One thing leads to another. It sounds obvious, but in the quantum realm, the saying doesn’t always ring true. A new quantum device can jumble up a sequence of two events so that they take place in both orders simultaneously, researchers report in a paper in press in Physical Review Letters.
“In everyday life, we are used to thinking of events having a definite order,” says physicist Jacqui Romero of the University of Queensland in Australia. For example, in the morning, you might brush your teeth before washing your face, or vice versa. But in the quantum realm, both can be true simultaneously.
The device, known as a quantum switch, works by putting particles of light through a series of two operations — labeled A and B — that alter the shape of the light. These photons can travel along two separate paths to A and B. Along one path, A happens before B, and on the other, B happens before A.
Which path the photon takes is determined by its polarization, the direction in which its electromagnetic waves wiggle — up and down or side to side. Photons that have horizontal polarization experience operation A first, and those with vertical polarization experience B first.

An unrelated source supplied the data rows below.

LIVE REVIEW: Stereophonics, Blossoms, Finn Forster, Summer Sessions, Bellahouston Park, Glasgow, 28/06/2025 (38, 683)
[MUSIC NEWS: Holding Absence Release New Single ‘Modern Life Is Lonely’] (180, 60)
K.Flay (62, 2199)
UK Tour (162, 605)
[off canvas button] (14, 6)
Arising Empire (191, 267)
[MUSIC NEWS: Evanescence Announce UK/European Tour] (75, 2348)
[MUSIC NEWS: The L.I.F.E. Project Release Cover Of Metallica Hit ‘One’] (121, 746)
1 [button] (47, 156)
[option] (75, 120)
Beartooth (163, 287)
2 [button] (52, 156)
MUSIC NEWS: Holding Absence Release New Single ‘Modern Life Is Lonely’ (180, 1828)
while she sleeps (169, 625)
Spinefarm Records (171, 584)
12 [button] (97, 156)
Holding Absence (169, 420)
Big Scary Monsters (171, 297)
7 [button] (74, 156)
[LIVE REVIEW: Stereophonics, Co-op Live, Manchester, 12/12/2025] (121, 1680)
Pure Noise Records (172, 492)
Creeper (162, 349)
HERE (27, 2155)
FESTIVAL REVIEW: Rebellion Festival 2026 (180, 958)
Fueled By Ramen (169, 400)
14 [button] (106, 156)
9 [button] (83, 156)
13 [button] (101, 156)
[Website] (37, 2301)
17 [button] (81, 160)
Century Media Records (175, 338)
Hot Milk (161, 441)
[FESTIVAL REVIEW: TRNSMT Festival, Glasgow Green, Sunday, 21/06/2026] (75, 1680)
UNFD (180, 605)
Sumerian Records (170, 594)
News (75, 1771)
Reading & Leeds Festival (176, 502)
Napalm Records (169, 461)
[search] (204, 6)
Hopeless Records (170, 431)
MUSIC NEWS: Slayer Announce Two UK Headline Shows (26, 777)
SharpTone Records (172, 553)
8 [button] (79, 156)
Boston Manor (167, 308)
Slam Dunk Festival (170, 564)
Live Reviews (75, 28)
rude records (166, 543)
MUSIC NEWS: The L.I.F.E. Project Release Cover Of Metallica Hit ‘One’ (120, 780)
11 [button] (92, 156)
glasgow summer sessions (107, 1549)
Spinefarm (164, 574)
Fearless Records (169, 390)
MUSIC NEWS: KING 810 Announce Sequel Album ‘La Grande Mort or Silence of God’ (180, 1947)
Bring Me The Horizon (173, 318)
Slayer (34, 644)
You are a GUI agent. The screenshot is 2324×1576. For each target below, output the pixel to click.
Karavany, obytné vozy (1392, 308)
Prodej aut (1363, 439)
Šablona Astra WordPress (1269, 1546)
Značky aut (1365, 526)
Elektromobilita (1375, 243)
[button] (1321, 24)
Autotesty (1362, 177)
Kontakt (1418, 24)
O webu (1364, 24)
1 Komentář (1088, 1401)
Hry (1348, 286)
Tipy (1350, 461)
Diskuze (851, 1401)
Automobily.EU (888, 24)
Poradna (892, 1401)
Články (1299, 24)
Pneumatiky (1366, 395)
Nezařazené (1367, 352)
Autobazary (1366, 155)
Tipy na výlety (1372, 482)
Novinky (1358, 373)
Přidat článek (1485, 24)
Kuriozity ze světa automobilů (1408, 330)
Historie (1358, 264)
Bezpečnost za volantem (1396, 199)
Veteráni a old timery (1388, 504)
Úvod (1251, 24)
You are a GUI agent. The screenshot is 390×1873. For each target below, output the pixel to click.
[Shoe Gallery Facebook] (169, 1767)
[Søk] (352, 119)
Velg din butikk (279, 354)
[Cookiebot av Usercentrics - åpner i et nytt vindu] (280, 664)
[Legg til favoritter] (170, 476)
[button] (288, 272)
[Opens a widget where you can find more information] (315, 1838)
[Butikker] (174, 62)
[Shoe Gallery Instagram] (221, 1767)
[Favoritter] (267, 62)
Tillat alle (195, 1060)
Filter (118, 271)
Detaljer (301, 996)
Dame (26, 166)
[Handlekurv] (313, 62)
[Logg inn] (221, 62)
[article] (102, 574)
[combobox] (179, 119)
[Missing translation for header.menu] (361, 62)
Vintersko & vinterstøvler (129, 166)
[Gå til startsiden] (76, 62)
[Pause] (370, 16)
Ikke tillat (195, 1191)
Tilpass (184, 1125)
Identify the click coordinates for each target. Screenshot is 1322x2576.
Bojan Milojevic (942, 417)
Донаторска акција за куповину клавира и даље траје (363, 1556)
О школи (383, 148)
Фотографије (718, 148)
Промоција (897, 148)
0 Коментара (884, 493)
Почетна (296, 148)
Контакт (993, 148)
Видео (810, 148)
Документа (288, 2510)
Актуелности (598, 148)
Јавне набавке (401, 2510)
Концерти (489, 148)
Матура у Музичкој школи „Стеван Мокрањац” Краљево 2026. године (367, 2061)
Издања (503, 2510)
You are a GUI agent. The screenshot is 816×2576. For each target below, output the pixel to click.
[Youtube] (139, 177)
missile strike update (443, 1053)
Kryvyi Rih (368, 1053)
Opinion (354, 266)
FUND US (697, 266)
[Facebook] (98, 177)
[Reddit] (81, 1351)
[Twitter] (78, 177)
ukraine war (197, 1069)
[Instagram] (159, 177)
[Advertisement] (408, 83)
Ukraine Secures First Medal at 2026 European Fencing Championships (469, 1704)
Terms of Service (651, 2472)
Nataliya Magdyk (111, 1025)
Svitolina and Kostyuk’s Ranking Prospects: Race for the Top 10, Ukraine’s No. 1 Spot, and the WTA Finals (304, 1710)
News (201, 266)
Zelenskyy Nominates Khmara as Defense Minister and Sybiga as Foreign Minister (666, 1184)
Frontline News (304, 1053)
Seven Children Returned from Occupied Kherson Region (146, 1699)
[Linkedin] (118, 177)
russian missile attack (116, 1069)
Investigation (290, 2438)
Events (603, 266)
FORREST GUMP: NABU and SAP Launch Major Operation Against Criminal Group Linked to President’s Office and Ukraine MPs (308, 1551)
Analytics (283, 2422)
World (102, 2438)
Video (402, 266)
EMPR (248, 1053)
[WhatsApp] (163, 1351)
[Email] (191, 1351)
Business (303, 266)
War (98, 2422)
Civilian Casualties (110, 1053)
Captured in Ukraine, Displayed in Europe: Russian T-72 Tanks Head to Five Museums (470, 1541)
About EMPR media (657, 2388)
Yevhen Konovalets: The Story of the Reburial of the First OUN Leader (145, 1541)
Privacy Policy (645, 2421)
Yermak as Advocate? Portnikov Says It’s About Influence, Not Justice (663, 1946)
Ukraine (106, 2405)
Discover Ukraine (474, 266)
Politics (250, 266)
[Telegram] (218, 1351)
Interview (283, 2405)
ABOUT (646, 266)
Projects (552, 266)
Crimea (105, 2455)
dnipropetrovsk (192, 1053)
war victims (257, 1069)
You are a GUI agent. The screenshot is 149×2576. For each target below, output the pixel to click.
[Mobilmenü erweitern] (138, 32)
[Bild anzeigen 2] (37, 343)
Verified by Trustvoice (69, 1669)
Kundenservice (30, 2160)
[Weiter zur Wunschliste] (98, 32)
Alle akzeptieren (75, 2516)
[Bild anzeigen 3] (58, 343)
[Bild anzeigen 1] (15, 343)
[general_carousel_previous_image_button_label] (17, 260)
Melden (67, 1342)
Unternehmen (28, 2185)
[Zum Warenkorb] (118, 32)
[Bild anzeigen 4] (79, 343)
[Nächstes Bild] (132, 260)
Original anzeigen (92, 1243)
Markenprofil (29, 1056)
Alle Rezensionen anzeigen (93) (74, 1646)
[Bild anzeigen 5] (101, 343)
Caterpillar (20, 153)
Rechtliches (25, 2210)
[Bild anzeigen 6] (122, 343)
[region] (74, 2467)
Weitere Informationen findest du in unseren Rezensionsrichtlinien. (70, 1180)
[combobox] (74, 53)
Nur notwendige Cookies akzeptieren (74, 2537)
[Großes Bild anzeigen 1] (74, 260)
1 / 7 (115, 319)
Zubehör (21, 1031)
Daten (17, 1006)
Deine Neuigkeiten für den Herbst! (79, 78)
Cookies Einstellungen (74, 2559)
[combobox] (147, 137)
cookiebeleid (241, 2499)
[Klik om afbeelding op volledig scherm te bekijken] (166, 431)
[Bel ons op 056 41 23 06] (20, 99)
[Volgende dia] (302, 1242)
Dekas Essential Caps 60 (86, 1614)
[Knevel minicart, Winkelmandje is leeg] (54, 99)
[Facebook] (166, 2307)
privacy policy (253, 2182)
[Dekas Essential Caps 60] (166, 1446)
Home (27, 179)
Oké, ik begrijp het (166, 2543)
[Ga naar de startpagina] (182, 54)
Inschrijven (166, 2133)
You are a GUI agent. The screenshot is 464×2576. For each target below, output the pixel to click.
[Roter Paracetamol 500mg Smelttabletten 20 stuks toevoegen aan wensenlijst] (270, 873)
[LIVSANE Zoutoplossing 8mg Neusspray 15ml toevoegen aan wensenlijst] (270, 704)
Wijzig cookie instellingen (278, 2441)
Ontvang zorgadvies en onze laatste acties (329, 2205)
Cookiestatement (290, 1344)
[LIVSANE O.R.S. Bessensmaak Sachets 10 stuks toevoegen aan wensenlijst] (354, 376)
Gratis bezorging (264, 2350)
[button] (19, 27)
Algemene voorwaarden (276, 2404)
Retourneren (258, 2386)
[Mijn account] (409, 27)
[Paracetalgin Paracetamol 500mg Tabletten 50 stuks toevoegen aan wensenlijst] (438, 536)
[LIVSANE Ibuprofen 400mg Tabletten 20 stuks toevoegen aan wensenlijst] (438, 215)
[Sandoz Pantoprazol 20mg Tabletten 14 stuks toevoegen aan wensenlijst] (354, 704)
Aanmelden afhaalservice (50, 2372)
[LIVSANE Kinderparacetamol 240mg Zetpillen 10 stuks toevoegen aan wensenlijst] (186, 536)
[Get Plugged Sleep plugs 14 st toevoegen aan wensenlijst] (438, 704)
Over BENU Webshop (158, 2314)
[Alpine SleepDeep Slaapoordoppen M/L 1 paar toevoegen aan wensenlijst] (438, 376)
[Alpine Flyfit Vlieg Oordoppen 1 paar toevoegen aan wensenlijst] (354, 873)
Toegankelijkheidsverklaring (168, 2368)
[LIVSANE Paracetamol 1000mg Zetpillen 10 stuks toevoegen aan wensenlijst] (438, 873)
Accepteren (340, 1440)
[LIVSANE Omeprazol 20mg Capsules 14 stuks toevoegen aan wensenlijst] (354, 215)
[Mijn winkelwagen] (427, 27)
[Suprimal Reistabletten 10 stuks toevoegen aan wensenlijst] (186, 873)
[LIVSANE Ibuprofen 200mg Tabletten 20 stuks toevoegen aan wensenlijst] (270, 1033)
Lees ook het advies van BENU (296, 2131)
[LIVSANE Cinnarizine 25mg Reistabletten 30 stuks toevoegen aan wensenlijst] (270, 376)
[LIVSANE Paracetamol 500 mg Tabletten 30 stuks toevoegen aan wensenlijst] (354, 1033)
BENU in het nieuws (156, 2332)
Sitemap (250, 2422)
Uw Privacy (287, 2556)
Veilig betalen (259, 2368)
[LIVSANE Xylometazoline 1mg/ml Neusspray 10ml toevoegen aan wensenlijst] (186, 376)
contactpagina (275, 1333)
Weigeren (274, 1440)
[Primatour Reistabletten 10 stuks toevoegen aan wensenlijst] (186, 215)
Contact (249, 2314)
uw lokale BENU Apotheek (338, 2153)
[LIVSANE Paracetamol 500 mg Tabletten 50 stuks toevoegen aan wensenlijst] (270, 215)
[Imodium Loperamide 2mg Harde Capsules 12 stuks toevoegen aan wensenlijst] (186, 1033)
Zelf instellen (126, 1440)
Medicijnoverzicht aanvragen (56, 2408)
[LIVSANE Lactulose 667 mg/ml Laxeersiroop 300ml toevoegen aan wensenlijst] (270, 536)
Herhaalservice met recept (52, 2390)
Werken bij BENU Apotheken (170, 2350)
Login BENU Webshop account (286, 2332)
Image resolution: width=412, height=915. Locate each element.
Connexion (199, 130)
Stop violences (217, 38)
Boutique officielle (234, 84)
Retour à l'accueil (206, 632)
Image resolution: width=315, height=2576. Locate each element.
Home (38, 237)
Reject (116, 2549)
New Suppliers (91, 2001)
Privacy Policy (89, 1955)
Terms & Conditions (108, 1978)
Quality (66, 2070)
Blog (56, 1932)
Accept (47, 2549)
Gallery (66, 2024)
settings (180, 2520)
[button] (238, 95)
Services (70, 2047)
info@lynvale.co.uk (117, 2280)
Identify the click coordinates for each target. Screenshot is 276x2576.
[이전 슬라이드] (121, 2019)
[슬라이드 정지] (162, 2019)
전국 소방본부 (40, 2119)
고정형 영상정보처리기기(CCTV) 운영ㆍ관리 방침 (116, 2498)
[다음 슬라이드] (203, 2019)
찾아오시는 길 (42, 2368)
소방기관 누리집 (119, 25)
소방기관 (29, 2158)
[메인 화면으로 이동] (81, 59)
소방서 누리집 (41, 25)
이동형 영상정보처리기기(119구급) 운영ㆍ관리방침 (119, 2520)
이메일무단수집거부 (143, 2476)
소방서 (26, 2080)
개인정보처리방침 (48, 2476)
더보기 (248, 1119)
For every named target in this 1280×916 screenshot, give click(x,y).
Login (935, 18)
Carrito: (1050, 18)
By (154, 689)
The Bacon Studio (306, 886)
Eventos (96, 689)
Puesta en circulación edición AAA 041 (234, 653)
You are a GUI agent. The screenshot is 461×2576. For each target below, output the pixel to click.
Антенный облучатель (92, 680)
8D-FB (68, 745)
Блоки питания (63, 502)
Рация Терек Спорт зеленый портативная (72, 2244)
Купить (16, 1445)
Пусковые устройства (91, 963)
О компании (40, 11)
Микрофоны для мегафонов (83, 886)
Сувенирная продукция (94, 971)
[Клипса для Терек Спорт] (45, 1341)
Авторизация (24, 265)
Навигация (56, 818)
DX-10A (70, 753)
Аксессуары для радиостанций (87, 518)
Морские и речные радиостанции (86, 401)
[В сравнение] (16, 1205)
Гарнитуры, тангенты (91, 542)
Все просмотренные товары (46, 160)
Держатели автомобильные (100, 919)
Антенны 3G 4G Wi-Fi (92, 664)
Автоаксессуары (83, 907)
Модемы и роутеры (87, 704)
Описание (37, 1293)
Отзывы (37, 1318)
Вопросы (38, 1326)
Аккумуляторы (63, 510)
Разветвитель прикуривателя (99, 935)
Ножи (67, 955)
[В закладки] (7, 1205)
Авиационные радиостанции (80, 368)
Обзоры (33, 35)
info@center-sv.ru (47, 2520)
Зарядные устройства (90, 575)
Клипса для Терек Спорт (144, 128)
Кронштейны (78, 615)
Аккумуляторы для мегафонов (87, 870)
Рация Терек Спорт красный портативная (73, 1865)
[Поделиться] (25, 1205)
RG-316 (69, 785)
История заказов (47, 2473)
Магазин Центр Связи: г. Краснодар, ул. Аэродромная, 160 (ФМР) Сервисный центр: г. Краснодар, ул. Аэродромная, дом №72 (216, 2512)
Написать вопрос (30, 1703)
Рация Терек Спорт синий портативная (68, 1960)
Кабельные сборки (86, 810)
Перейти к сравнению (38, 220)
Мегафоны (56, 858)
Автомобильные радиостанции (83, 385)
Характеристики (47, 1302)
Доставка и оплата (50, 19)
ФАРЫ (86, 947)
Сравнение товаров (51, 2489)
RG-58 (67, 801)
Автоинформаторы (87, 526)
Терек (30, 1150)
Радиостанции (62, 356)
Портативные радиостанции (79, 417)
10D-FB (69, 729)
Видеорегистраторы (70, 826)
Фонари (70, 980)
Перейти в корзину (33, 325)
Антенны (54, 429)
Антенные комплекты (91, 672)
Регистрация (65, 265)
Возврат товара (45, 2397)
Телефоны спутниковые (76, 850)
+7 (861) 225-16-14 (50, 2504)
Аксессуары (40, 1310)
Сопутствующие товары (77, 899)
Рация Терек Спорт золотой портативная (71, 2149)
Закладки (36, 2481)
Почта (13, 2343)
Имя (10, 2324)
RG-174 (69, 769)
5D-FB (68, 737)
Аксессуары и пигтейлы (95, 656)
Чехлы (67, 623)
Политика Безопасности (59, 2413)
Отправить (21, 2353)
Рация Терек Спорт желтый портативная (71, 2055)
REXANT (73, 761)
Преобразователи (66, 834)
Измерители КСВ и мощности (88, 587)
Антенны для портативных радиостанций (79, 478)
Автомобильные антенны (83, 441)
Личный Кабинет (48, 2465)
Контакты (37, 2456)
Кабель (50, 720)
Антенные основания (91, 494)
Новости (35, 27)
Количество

But, thanks to the counterintuitive quantum property of superposition, the photon can be both horizontally and vertically polarized at once. In that case, the light experiences both A before B, and B before A, Romero and colleagues report.
The results mark “the first steps toward controlling a new regime of quantum physics,” says physicist Giulio Chiribella of the University of Oxford and the University of Hong Kong, whose team came up with the quantum switch idea but who was not involved with the experiment.